Report every line of the records that contains the word "screenshot". Case counts.

[begin Input records]

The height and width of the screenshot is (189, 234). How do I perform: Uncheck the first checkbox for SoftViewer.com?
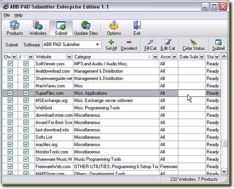10,64
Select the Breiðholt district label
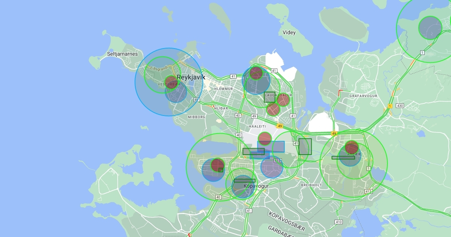 (x=311, y=185)
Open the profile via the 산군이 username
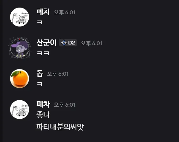The image size is (179, 142). tap(46, 43)
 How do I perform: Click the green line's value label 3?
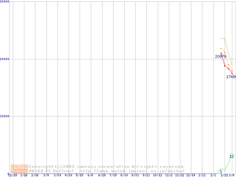pos(221,172)
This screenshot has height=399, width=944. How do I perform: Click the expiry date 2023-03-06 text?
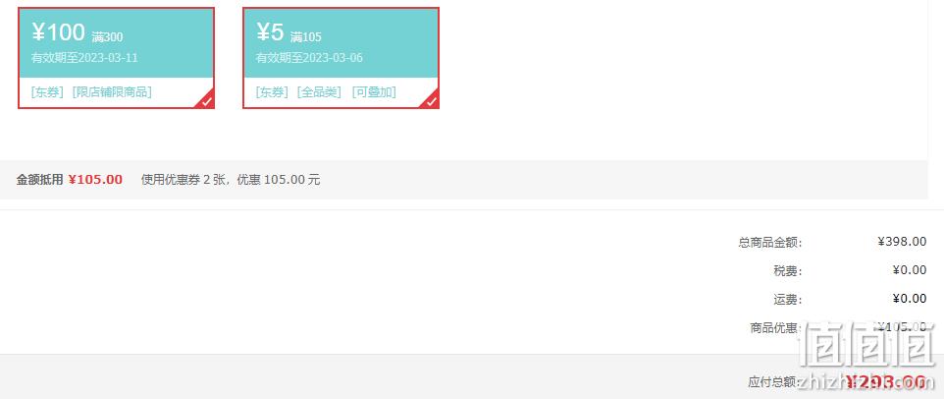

[end Input records]

- _Solution_:
The height and width of the screenshot is (189, 234). How do I perform: Uncheck the first checkbox for SoftViewer.com?
This screenshot has height=399, width=944. How do I perform: Click the expiry date 2023-03-06 text?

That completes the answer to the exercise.